Cryptococcus neoformans, is a well-known fungal infection in immunocompromised patients. The most common CNS presentations are meningitis, meningoencephalitis, cerebral parenchymal abscess [cryptococcomas], gelatinous pseudocyst and hydrocephalus. The spinal cord manifestations include epidural abscess, chronic arachnoiditis, intramedullary granuloma, myelitis, and vasculitis. These manifestations have been reported in immunocompetent patients (1, 2). Transverse myelitis as a presenting feature of CNS cryptococcal infection has also been reported in literature (3) but longitudinal extensive transverse myelitis has been rarely reported (4). Herein, we report a 48-year-old immunocompetent male presenting with LETM due to cryptococcal infection, who regained normal functional status following treatment. We present this case to highlight (1) Cryptococcus neoformans as an important differential of infectious causes of acute LETM even in immunocompetent individuals, (2) Utility of Cryptococcal Antigen (CRAG) for diagnosis of cryptococcal CNS infections in immunocompetent individuals. We also present a review of all reported cases of cryptococcal myelitis in literature.

Case report

A 48-year-old male presented with a four-day history of acute onset progressive weakness of the lower limbs. The weakness started in the right lower limb and then progressed to involve the left lower limb leading to an inability to get out of the bed without support within 4 days of onset of symptoms. He also complained of sensory loss below the level of the upper abdomen with tingling and paresthesia in bilateral lower limbs. This was associated with a constant, deep-seated, ill-defined pain with dysthesias without any positional variation in the lower back and both lower limbs suggestive of a funicular pain. He also complained of urinary and stool retention. He had a history of fever with mild headache from 3 days prior to the onset of the weakness which persisted till admission (7 days). There were no significant past interventions, medical or family history. He belonged to the lower socio-economic strata and was a rickshaw puller by occupation. On examination, he was febrile and had a catheter in situ. He had hypotonia and motor weakness of lower limbs. The power was 2/5 in the right and 3/5 in the left lower limb, with absent deep tendon/superficial reflexes (anal/bulbo-cavernous) and mute plantar. He had brisk tendon reflexes in both the upper limbs. There was also complete loss of pain and temperature sensation below the T6 level. The sensorium, cognition, optic disc, cranial nerves, cerebellar system, and power in upper limbs were normal on examination. With this history and examination, the possibility of an acute transverse myelitis was considered.

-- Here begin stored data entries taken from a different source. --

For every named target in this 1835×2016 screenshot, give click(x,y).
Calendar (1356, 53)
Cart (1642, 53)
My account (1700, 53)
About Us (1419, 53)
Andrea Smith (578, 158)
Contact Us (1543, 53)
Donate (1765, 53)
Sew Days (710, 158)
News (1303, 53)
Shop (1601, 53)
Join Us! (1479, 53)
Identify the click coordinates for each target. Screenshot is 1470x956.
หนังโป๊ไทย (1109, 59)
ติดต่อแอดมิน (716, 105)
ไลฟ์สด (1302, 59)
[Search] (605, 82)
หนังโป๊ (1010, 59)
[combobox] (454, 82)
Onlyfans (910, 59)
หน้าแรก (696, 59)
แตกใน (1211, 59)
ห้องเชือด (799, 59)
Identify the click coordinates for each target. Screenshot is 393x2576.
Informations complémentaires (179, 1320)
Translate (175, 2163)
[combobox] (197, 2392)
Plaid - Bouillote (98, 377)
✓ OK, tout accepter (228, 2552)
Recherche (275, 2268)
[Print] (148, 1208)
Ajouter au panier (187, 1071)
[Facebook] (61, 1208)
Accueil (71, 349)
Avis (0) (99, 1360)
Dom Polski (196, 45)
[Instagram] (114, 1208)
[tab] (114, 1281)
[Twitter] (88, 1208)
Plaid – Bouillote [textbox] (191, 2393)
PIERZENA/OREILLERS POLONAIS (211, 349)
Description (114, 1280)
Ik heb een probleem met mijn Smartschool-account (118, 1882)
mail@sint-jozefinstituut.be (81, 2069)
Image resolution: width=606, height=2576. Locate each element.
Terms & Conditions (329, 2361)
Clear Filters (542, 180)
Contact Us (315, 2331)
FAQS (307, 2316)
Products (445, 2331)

The routine investigations including blood and urine cultures were negative. The contrast enhanced magnetic resonance imaging (CEMRI) of cervical-dorso-lumbar spine showed a T2W/STIR hyperintensity in the spinal cord extending from C7 to D11 vertebral level with partial enhancement, suggestive of a longitudinal extensive transverse myelitis (LETM). The CEMRI brain showed multiple T2W/FLAIR hyperintense lesions in the left frontal, right parietal and left temporal, periventricular white matter, pons, medulla and bilateral cerebellar lobes without any diffusion restriction or post contrast enhancement (Figure 1). Contrast enhanced MRI orbit did not reveal any significant abnormality. With these imaging findings, the diagnosis was revised to an encephalomyelitis. Infective, inflammatory, and demyelinating causes for LETM were investigated. Serum Antinuclear Antibody [ANA], Anti-Neutrophil Cytoplasmic Antibodies [ANCA] and Serum Neuromyelitis optica [NMO], Myelin oligodendrocyte glycoprotein [MOG] antibodies were negative. ELISA for serum viral markers of Hepatitis B, Hepatitis C and HIV were also negative. Serum Acetylcholinesterase (ACE) was normal [40 U/L]. Pathergy test was negative. Contrast enhanced computer tomography of chest and abdomen (CECT) did not reveal any abnormality. Visual evoked potential (VEP) showed bilateral normal P100 latency. The CSF examination showed decreased glucose, i.e., 67 mg/dl against the corresponding random blood sugar of 152 mg/dl and increased protein of 133 mg/dl with a cell count of 70 cells/mm3 (i.e., lymphocytes-56 cells/mm3, neutrophils-14 cells/mm3). No atypical cells were found. CSF gram stain, Ziehl-Neelsen [ZN] stain, India ink and CSF cultures were non-contributory. CSF neuroviral panel (Measles, Mumps, Epstein Barr, Parvo B19, Enterovirus, Varicella zoster, West Nile, Herpes simplex viruses) was also negative. CSF Cartridge based Nucleic Acid Amplification Test [CBNAAT] for Tuberculosis and Venereal Disease Research Laboratory [VDRL] was negative. However, CSF antigen was positive for Cryptococcus neoformans (CRAG) by lateral flow assay. Hence, a diagnosis of cryptococcal encephalomyelitis presenting as a LETM was made based on the clinical presentation and investigations. As the patient was immunocompetent and did not have any occupational exposure, detailed evaluation for any presence of cryptococcus in lungs/sinuses and CD4 counts for immunodeficiency were done but were found to be normal.

FIGURE 1

Figure 1. Pretreatment MRI cervicodorsal spine and brain image of the patient. (A,B) Sagittal T2/STIR images of the cervicodorsal MRI showed longitudinal extensive T2 hyperintensity in C5-D11 spinal cord segment (yellow bracket) along with brainstem involvement (yellow arrow). (C,D) Axial T2/STIR and T1 Contrast image of dorsal spine showing T2hyperintensity and partial enhancement, respectively, (Yellow arrow). (E,F) Axial FLAIR images how multiple hypointense lesions with surrounding hyperintensity in the left thalamus and the right mesial temporal and middle cerebellar peduncle suggestive of cryptococcal encephalitis (Yellow arrow).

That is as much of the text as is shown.